One way of obtaining revenue from minerals is to auction off mining rights and promise mining companies that there will be no further taxes on the minerals they find. A major problem with such a ‘finders keepers’ policy is that on the basis of past experience mining firms have good reason to be skeptical that sovereigns will keep their promises to let them keep what they find. When valuable resources are found sovereigns (and democratic governments) have a habit of changing their minds and wanting more revenue. As a consequence of this ‘sovereign risk’, mining companies are not likely to be willing to pay anything like what an exploration lease would be worth to them if they could believe the sovereign’s promise of finder’s keepers.

Another way that governments can obtain revenue from minerals is through a system of royalty payments based on the volume or value of minerals extracted. This is like imposing an additional cost on mining activities and can deter mining that would otherwise be commercially viable.

By contrast, under a well-designed resource rent tax the sovereign is, in effect, a silent partner in the venture.
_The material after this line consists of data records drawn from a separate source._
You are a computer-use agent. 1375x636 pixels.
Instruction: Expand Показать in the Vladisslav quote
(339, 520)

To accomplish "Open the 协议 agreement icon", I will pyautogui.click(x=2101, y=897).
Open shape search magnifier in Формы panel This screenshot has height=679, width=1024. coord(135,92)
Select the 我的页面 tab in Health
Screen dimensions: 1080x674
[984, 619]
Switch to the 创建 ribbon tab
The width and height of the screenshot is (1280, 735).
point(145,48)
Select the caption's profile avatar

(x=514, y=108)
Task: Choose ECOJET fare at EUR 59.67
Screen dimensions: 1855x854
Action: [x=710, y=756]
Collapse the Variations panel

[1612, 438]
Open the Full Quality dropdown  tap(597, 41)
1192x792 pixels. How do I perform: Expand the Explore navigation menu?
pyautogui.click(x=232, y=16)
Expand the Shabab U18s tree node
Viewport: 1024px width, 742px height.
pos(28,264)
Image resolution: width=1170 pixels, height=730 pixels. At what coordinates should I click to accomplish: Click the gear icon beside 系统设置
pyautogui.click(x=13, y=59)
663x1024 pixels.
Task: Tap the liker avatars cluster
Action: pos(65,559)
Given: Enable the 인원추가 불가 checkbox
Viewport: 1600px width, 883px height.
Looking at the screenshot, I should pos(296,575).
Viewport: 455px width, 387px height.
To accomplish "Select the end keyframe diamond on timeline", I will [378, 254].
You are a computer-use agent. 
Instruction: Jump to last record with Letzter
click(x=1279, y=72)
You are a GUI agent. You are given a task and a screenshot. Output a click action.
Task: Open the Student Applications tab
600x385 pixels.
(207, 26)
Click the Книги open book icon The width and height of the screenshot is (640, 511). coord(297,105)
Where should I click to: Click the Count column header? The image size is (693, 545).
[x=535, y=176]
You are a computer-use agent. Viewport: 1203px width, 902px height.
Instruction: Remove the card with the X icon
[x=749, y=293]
The sovereign shares in the rents and risks of the project without distorting investment and production decisions in the process.

So far so good, but Australia is not a country in which there has been no previous mining or exploration. There is currently a great deal of mining being undertaken in this country under long-established systems in which state governments obtain revenue from royalties. In that situation it becomes important to consider how to make the transition from royalty payments systems to a resource rent tax without disturbing the reasonable expectations of miners of rewards that they are entitled to receive for the risks that they have taken. If the transition to a new tax is used by the government to grab a larger slice of rents from successful mines, the miners are likely to perceive that they have under-estimated sovereign risk in this country. They will also perceive that there is a chance that the rate of resource rent tax could be increased in future, particularly if there are further increases in mineral prices. If they factor that into their calculations of expected returns they will reduce their investment in further exploration and new mines – even if the structure of the new tax minimizes disincentives to investment.

As is well known, the Australian Government has recently announced the introduction of a resource rent tax and its intention to grab a substantial additional slice of mining profits on top of revenue raised from existing mining royalties. The main source of this sovereign risk, Kevin Rudd, has defended the tax grab on the grounds that ‘what we are doing is to recover national sovereignty over our own resources’. Actually, I must confess that I don’t think Mr Rudd has actually used those words. Those words were used by Hugo Chavez, president of Venezuela. As far as I can see, however, the main difference is that Hugo is less verbose than Kevin. Here is what Kevin Rudd has been saying:

‘Over the last decade the mining companies generated $80 billion in higher profits. At the same time governments, on behalf of the Australian people, received only an additional $9 billion over that period of time. What we’re saying is that the mining companies deserve a fair return on their investment – that’s important – but we also believe the Australian people deserve a fair return on the resources which they themselves own, and remember, these companies- you mention in your introduction BHP and Rio. BHP’s 40 percent foreign owned. Rio Tinto’s more than 70 percent foreign owned. That means these massively increased profits, the $80 billion that I referred to before, built on Australian resources, are mostly in fact going overseas’ (Interview on AM, ABC radio, 3 May, 2010).

Why is the percentage of foreign ownership of BHP and Rio relevant to the issue of resource rent taxation? The unmistakeable message is that Kevin Rudd views foreign investors as fair game. Tax reform has become a cover for expropriation of rents from assets owned by foreigners. All we can hope is that the more sensible members of the Australian government will encourage second thoughts about the rate of resource rent tax that should be imposed – and urge Kevin to restrain his rhetoric – before too much harm is done to Australia’s reputation as a safe location for investment.